Hepburn slipped out of the briefing room before Sergeant Naismith could nobble her. All she could do for Elena was dig up everything the records had to offer about the Helen Smith case for a plea in mitigation. That wasn’t a job for the police, but she was going to do it anyway. She’d just sneak out for a smoke first. It had worked last time.

When DS MacNee appeared round the corner of the dustbins, saying, ‘Thought you’d be here,’ she had to repress an urge to hide her cigarette behind her back as if she’d been caught round the back of the bike sheds. She inhaled defiantly.

A mistake. When he said, ‘Want to come with me to chat to Cal Findlay?’ she choked.

He laughed, the bastard. ‘Sook, dinnae blaw!’ he said, and Hepburn couldn’t recall feeling so humiliated since the time the sexy history master at her school had caught her smoking and drawled, ‘It’s only cool if you’re a thirties’ movie star. And believe me, Lauren Bacall you’re not.’

 

Lovatt was looking drained and ill this morning, but he sounded emotionless as he repeated all that his sister had told him, along with his own recollections, for the benefit of the recording device they had placed in front of him on Georgia’s coffee table.

Letting him talk, Macdonald silently vowed to be professional, but if he even put aside his own feelings about Christie, it was hard not to view him with disgust and contempt.
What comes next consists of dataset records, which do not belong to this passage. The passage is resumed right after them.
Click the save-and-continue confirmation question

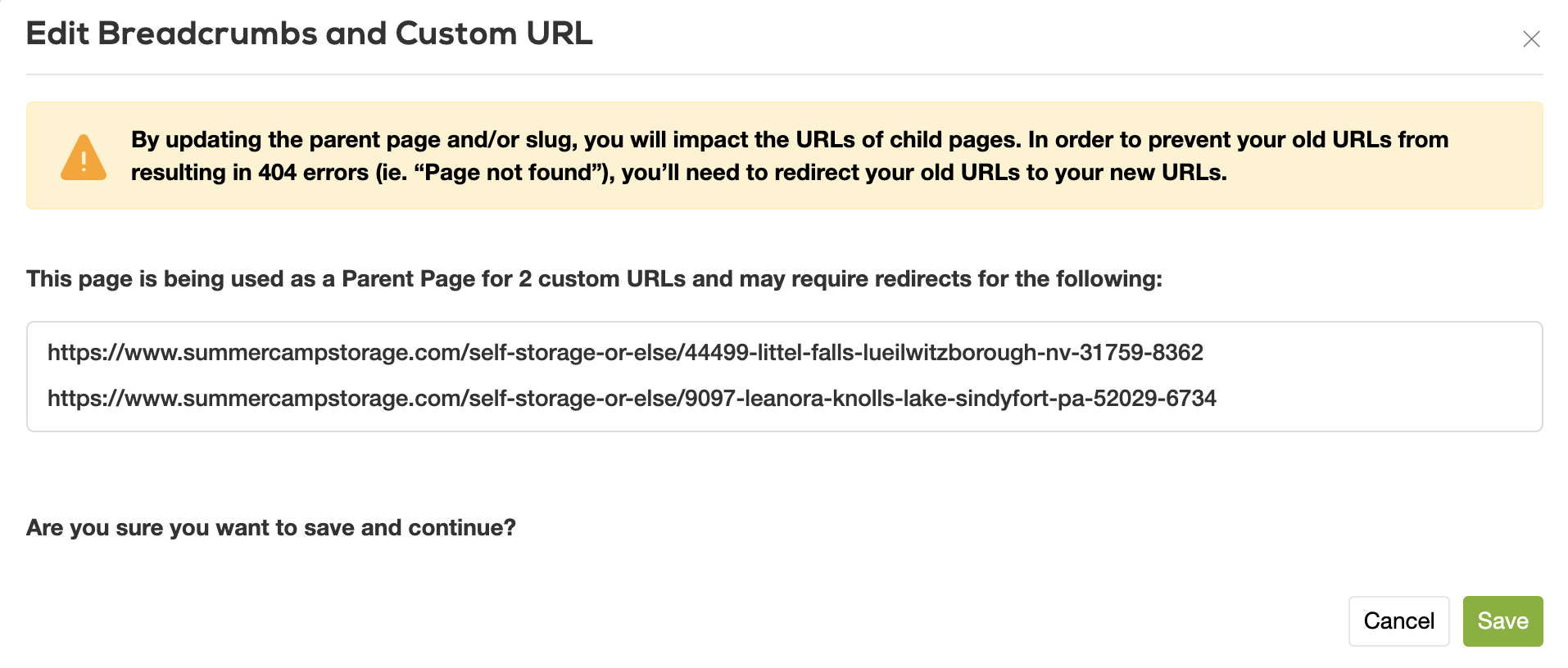click(270, 527)
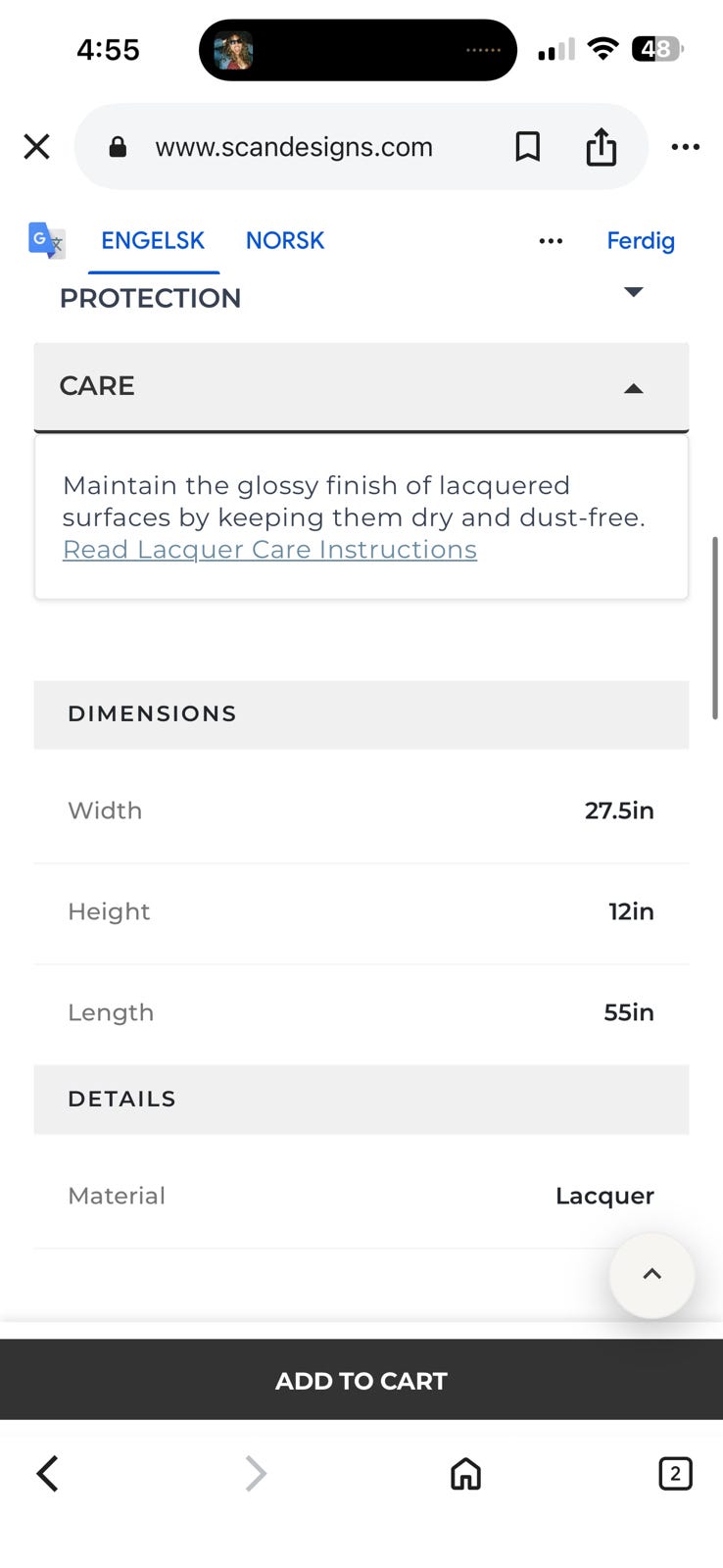Tap Ferdig to dismiss the translate bar
Viewport: 723px width, 1568px height.
click(x=641, y=241)
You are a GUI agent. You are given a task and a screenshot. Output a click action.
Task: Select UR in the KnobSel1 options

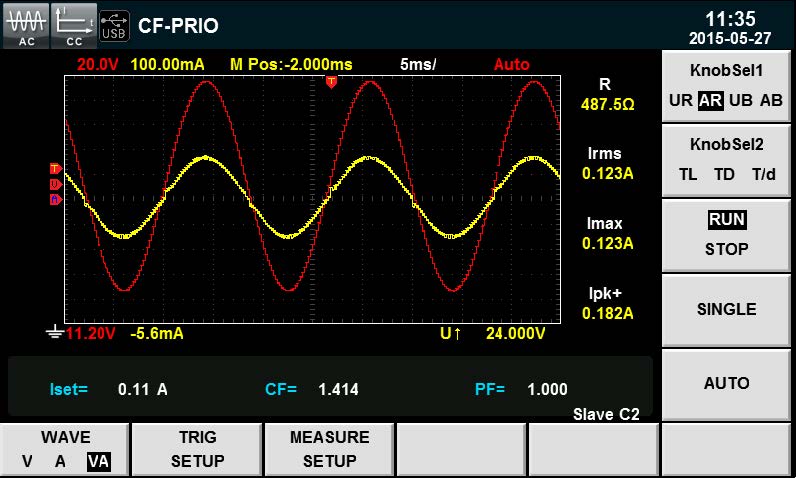(681, 100)
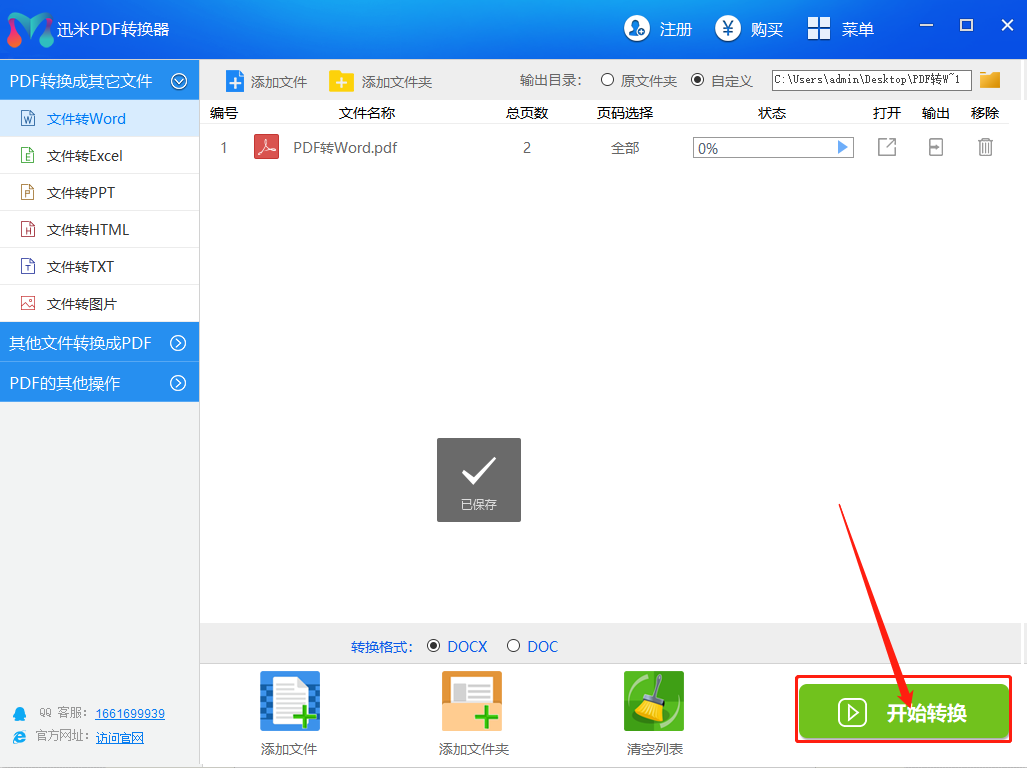Image resolution: width=1027 pixels, height=768 pixels.
Task: Click the 注册 user icon in title bar
Action: [x=637, y=29]
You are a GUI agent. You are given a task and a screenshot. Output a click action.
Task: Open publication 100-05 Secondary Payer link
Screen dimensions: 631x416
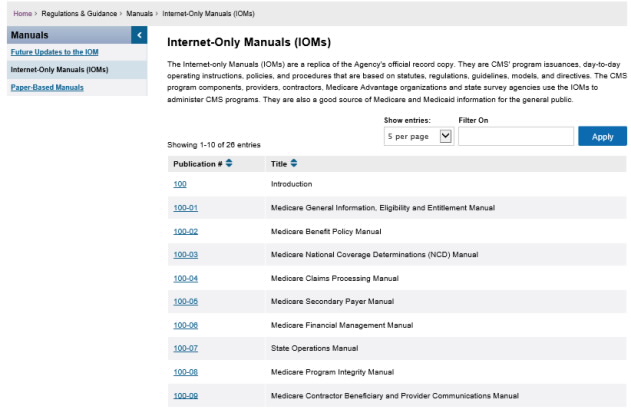[185, 301]
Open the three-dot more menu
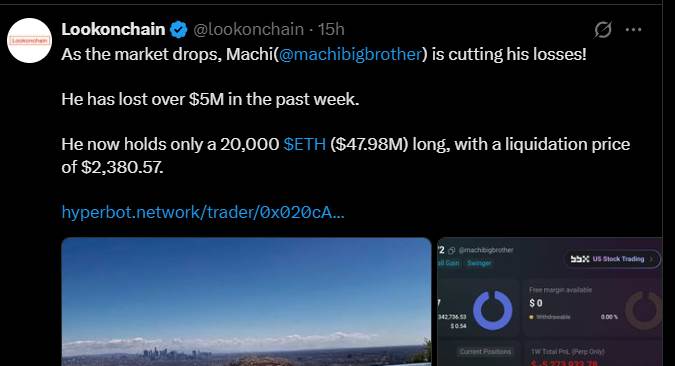This screenshot has height=366, width=675. tap(633, 30)
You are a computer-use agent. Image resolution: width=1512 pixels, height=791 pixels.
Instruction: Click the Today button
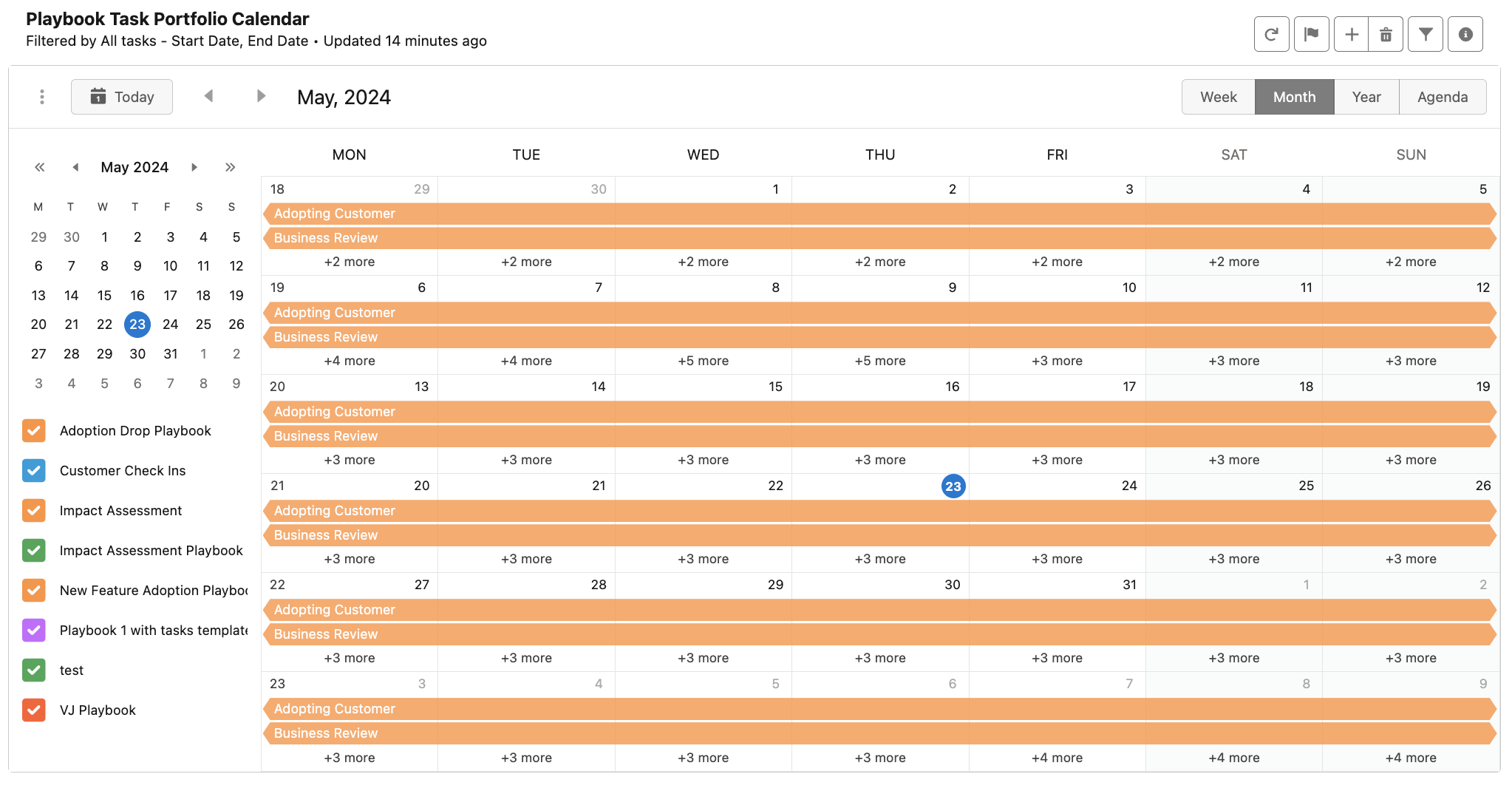(x=122, y=97)

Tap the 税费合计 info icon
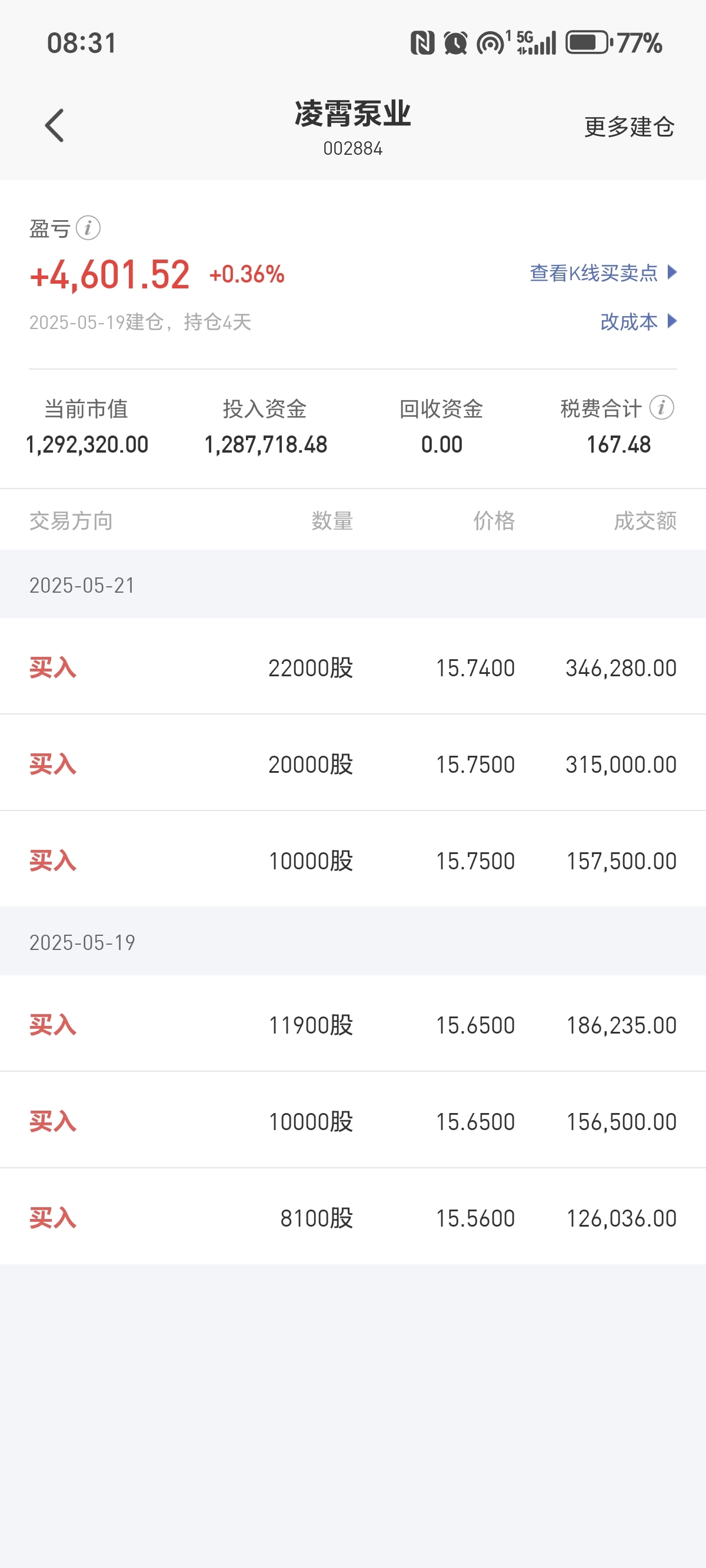coord(661,408)
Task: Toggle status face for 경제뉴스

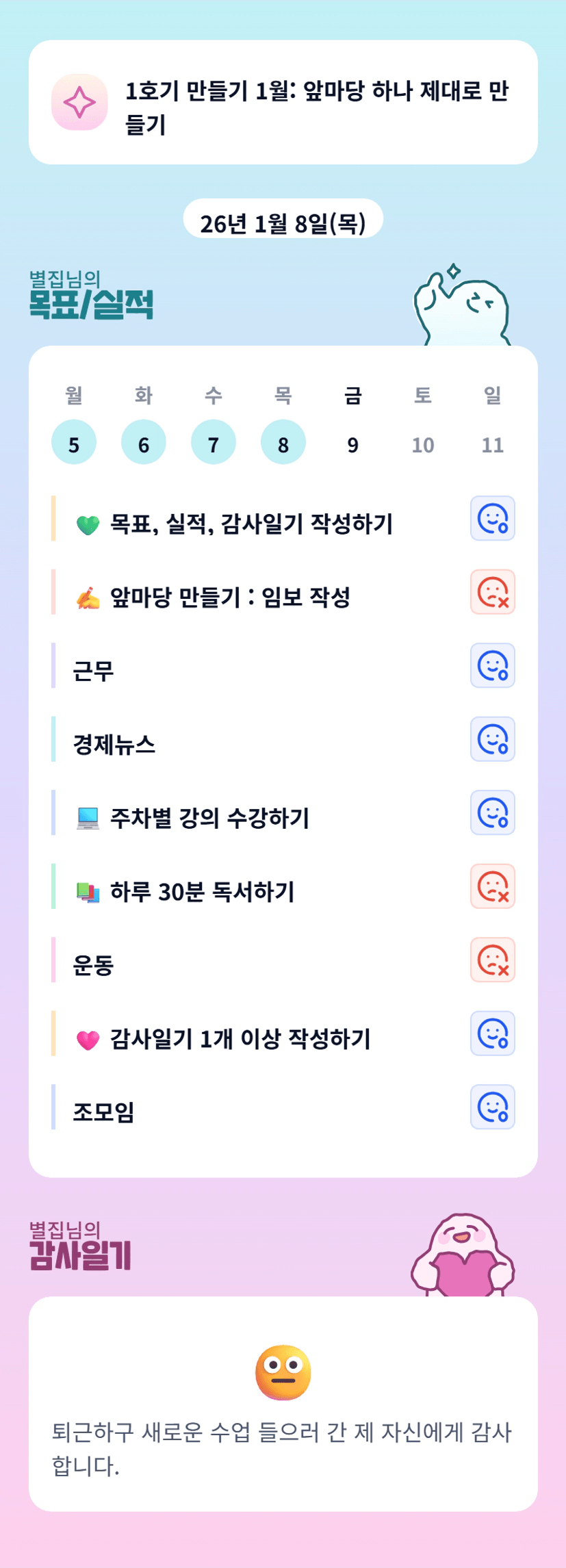Action: [492, 739]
People had died because of Lovatt’s lies.

‘Thank you, sir,’ he said, when Lovatt reached the end of his recital. ‘Now tell me about Cal Findlay.’

‘I didn’t know about him, except as a local fisherman. Maybe he worked for my father?’ Lovatt said. ‘There was quite a little fleet of trawlers in Barrow, before they were gambled away. My mother was bitter about that, as she was about most things.’

He stopped. Neither Macdonald nor Campbell spoke and after a moment he went on, ‘I thought I’d seen Helen dead, but of course when she mocked the open coffin on the dining-table … It was obvious, I’d dreamt it. Why didn’t I see that? I could have looked up
what had happened, but … it was buried deep by then. Somehow, even thinking about it hurt too much.’ The pain showed on his face.

Macdonald’s resolution to be professional had been meant to stop him being prejudiced against Lovatt. Now he was actually beginning to feel sorry for the poor sod. Professional! Come on!

‘Let’s leave that there,’ he said. ‘You were told that someone called Andrew Smith had been sadistically murdered in a cave on your island. You told us you had never heard of him.’

Lovatt became more animated. ‘Could we rewind, please? Can I have that moment back, with all the advantage of 20/20 hindsight? I had nothing at all to do with my father’s death. I knew if I told you he was my father and that I had inherited all of the estate because he had not made any claim to it, you would make it your business to go after me. To be honest, I stopped buying into the middle-class idea that the police are our friends quite a long time ago.’

‘So you thought lying to us was the answer?’ Macdonald’s response was immediate and fierce. ‘Given the proper information, we would have discovered that your twin was alive. We had information on your father already which might have let us trace her, before there were two more deaths, and nearly one more—’

‘Cal.’ Lovatt spoke heavily. ‘I beg you to believe I didn’t know he was my half-brother. I guess he was waiting below when my father constructed his little scenario with the ladder, happy to carry Helen off, to be a jailer – here I’m using Helen’s exact words – on the island, until the fuss died down.